Can you reproduce every one of the records below, line for line, without changing a single character?

━━━ Dataset ━━━

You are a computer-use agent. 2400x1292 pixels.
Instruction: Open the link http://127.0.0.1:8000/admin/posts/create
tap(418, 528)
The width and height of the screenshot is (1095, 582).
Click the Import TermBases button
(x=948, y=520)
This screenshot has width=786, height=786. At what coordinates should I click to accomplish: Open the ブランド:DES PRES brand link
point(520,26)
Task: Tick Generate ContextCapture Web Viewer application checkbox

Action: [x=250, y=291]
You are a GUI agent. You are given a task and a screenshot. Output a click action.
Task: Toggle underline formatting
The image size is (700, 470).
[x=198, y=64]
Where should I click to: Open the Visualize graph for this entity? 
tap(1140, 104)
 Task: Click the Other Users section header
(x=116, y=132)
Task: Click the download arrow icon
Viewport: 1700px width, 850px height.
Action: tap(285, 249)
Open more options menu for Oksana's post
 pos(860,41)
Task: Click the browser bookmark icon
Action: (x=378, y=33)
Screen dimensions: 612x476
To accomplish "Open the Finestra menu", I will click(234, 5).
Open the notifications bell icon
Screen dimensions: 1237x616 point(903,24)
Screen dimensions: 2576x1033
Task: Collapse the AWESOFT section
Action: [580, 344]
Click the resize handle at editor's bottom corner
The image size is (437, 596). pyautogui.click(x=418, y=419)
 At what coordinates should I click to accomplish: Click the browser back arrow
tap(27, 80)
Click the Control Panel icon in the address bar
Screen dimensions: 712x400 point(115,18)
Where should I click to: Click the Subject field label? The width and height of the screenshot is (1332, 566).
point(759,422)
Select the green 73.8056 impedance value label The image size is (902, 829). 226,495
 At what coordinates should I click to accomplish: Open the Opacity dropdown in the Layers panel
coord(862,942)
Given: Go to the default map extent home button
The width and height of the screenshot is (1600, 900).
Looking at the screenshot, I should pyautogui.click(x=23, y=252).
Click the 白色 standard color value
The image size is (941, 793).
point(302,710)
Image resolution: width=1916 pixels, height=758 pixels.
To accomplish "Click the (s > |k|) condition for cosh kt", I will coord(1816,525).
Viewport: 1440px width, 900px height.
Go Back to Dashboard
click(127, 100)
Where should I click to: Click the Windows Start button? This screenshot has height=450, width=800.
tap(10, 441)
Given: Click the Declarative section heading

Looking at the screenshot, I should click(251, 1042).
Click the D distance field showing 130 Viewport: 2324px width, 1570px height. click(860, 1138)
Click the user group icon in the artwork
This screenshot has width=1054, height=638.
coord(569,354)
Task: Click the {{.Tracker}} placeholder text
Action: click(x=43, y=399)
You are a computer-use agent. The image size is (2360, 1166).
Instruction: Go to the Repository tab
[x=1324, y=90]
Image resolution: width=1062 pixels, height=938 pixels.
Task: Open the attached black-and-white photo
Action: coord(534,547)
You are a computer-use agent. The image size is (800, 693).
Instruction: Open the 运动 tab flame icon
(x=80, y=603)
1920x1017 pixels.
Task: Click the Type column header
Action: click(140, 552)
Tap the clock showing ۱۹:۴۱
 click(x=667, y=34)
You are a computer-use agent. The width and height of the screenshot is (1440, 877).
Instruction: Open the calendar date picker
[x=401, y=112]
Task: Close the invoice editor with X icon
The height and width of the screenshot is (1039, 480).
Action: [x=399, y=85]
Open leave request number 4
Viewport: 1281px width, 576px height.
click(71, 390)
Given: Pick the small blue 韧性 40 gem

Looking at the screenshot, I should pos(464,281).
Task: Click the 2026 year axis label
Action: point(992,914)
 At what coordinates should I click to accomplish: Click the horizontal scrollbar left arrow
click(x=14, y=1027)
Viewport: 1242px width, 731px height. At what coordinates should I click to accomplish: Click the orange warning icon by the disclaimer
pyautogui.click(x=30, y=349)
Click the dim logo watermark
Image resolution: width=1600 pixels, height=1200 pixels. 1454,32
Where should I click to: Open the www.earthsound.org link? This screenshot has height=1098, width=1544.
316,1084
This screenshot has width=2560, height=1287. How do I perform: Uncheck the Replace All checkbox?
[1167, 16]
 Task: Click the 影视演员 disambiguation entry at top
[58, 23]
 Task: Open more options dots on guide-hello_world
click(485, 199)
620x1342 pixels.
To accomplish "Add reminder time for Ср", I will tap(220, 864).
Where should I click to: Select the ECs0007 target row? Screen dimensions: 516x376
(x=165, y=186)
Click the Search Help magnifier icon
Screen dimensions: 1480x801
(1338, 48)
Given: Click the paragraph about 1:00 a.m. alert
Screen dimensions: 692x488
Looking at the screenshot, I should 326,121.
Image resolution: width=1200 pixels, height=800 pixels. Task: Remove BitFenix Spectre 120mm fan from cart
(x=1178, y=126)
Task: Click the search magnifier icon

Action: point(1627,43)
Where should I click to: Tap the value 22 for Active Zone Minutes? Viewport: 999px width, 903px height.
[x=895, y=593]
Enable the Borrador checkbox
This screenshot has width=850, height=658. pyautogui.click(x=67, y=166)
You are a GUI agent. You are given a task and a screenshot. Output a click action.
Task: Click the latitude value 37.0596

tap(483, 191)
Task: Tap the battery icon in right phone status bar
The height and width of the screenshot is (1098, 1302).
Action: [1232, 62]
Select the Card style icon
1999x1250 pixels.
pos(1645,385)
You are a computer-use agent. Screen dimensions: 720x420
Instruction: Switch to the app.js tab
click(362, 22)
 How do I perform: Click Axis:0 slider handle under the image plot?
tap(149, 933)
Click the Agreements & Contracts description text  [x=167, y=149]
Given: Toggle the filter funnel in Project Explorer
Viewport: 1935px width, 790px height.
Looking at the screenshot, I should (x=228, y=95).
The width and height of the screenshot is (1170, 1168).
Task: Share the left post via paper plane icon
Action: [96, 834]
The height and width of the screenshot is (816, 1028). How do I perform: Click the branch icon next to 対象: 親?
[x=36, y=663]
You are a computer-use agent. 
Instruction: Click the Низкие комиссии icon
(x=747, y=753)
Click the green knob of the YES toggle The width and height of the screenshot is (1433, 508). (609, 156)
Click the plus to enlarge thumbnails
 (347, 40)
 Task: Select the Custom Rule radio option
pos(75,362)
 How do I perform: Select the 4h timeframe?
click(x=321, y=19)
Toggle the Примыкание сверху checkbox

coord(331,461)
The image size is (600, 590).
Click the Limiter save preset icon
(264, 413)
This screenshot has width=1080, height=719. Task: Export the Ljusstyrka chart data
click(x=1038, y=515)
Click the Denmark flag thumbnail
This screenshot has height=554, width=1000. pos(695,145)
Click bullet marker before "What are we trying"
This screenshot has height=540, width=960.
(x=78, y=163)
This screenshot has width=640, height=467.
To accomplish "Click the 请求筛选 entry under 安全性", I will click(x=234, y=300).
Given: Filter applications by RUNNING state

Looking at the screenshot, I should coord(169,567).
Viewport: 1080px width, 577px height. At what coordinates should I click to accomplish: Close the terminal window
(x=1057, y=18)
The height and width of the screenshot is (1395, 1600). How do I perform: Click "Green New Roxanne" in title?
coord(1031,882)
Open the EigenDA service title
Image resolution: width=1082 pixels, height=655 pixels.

━━━

### Written response
You are a computer-use agent. 2400x1292 pixels.
Instruction: Open the link http://127.0.0.1:8000/admin/posts/create
tap(418, 528)
The width and height of the screenshot is (1095, 582).
Click the Import TermBases button
(x=948, y=520)
This screenshot has width=786, height=786. At what coordinates should I click to accomplish: Open the ブランド:DES PRES brand link
point(520,26)
Task: Tick Generate ContextCapture Web Viewer application checkbox

Action: [x=250, y=291]
You are a GUI agent. You are given a task and a screenshot. Output a click action.
Task: Toggle underline formatting
The image size is (700, 470).
[x=198, y=64]
Where should I click to: Open the Visualize graph for this entity? 
tap(1140, 104)
 Task: Click the Other Users section header
(x=116, y=132)
Task: Click the download arrow icon
Viewport: 1700px width, 850px height.
Action: tap(285, 249)
Open more options menu for Oksana's post
 pos(860,41)
Task: Click the browser bookmark icon
Action: (x=378, y=33)
Screen dimensions: 612x476
To accomplish "Open the Finestra menu", I will click(234, 5).
Open the notifications bell icon
Screen dimensions: 1237x616 point(903,24)
Screen dimensions: 2576x1033
Task: Collapse the AWESOFT section
Action: [580, 344]
Click the resize handle at editor's bottom corner
The image size is (437, 596). pyautogui.click(x=418, y=419)
 At what coordinates should I click to accomplish: Click the browser back arrow
tap(27, 80)
Click the Control Panel icon in the address bar
Screen dimensions: 712x400 point(115,18)
Where should I click to: Click the Subject field label? The width and height of the screenshot is (1332, 566).
point(759,422)
Select the green 73.8056 impedance value label The image size is (902, 829). 226,495
 At what coordinates should I click to accomplish: Open the Opacity dropdown in the Layers panel
coord(862,942)
Given: Go to the default map extent home button
The width and height of the screenshot is (1600, 900).
Looking at the screenshot, I should pyautogui.click(x=23, y=252).
Click the 白色 standard color value
The image size is (941, 793).
point(302,710)
Image resolution: width=1916 pixels, height=758 pixels.
To accomplish "Click the (s > |k|) condition for cosh kt", I will coord(1816,525).
Viewport: 1440px width, 900px height.
Go Back to Dashboard
click(127, 100)
Where should I click to: Click the Windows Start button? This screenshot has height=450, width=800.
tap(10, 441)
Given: Click the Declarative section heading

Looking at the screenshot, I should click(251, 1042).
Click the D distance field showing 130 Viewport: 2324px width, 1570px height. click(860, 1138)
Click the user group icon in the artwork
This screenshot has width=1054, height=638.
coord(569,354)
Task: Click the {{.Tracker}} placeholder text
Action: click(x=43, y=399)
You are a computer-use agent. The image size is (2360, 1166).
Instruction: Go to the Repository tab
[x=1324, y=90]
Image resolution: width=1062 pixels, height=938 pixels.
Task: Open the attached black-and-white photo
Action: coord(534,547)
You are a computer-use agent. The image size is (800, 693).
Instruction: Open the 运动 tab flame icon
(x=80, y=603)
1920x1017 pixels.
Task: Click the Type column header
Action: click(140, 552)
Tap the clock showing ۱۹:۴۱
 click(x=667, y=34)
You are a computer-use agent. The width and height of the screenshot is (1440, 877).
Instruction: Open the calendar date picker
[x=401, y=112]
Task: Close the invoice editor with X icon
The height and width of the screenshot is (1039, 480).
Action: [x=399, y=85]
Open leave request number 4
Viewport: 1281px width, 576px height.
click(71, 390)
Given: Pick the small blue 韧性 40 gem

Looking at the screenshot, I should pos(464,281).
Task: Click the 2026 year axis label
Action: point(992,914)
 At what coordinates should I click to accomplish: Click the horizontal scrollbar left arrow
click(x=14, y=1027)
Viewport: 1242px width, 731px height. At what coordinates should I click to accomplish: Click the orange warning icon by the disclaimer
pyautogui.click(x=30, y=349)
Click the dim logo watermark
Image resolution: width=1600 pixels, height=1200 pixels. 1454,32
Where should I click to: Open the www.earthsound.org link? This screenshot has height=1098, width=1544.
316,1084
This screenshot has width=2560, height=1287. How do I perform: Uncheck the Replace All checkbox?
[1167, 16]
 Task: Click the 影视演员 disambiguation entry at top
[58, 23]
 Task: Open more options dots on guide-hello_world
click(485, 199)
620x1342 pixels.
To accomplish "Add reminder time for Ср", I will tap(220, 864).
Where should I click to: Select the ECs0007 target row? Screen dimensions: 516x376
(x=165, y=186)
Click the Search Help magnifier icon
Screen dimensions: 1480x801
(1338, 48)
Given: Click the paragraph about 1:00 a.m. alert
Screen dimensions: 692x488
Looking at the screenshot, I should 326,121.
Image resolution: width=1200 pixels, height=800 pixels. Task: Remove BitFenix Spectre 120mm fan from cart
(x=1178, y=126)
Task: Click the search magnifier icon

Action: point(1627,43)
Where should I click to: Tap the value 22 for Active Zone Minutes? Viewport: 999px width, 903px height.
[x=895, y=593]
Enable the Borrador checkbox
This screenshot has width=850, height=658. pyautogui.click(x=67, y=166)
You are a GUI agent. You are given a task and a screenshot. Output a click action.
Task: Click the latitude value 37.0596

tap(483, 191)
Task: Tap the battery icon in right phone status bar
The height and width of the screenshot is (1098, 1302).
Action: [1232, 62]
Select the Card style icon
1999x1250 pixels.
pos(1645,385)
You are a computer-use agent. Screen dimensions: 720x420
Instruction: Switch to the app.js tab
click(362, 22)
 How do I perform: Click Axis:0 slider handle under the image plot?
tap(149, 933)
Click the Agreements & Contracts description text  [x=167, y=149]
Given: Toggle the filter funnel in Project Explorer
Viewport: 1935px width, 790px height.
Looking at the screenshot, I should (x=228, y=95).
The width and height of the screenshot is (1170, 1168).
Task: Share the left post via paper plane icon
Action: [96, 834]
The height and width of the screenshot is (816, 1028). How do I perform: Click the branch icon next to 対象: 親?
[x=36, y=663]
You are a computer-use agent. 
Instruction: Click the Низкие комиссии icon
(x=747, y=753)
Click the green knob of the YES toggle The width and height of the screenshot is (1433, 508). (609, 156)
Click the plus to enlarge thumbnails
 (347, 40)
 Task: Select the Custom Rule radio option
pos(75,362)
 How do I perform: Select the 4h timeframe?
click(x=321, y=19)
Toggle the Примыкание сверху checkbox

coord(331,461)
The image size is (600, 590).
Click the Limiter save preset icon
(264, 413)
This screenshot has width=1080, height=719. Task: Export the Ljusstyrka chart data
click(x=1038, y=515)
Click the Denmark flag thumbnail
This screenshot has height=554, width=1000. pos(695,145)
Click bullet marker before "What are we trying"
This screenshot has height=540, width=960.
(x=78, y=163)
This screenshot has width=640, height=467.
To accomplish "Click the 请求筛选 entry under 安全性", I will click(x=234, y=300).
Given: Filter applications by RUNNING state

Looking at the screenshot, I should coord(169,567).
Viewport: 1080px width, 577px height. At what coordinates should I click to accomplish: Close the terminal window
(x=1057, y=18)
The height and width of the screenshot is (1395, 1600). How do I perform: Click "Green New Roxanne" in title?
coord(1031,882)
Open the EigenDA service title
Image resolution: width=1082 pixels, height=655 pixels.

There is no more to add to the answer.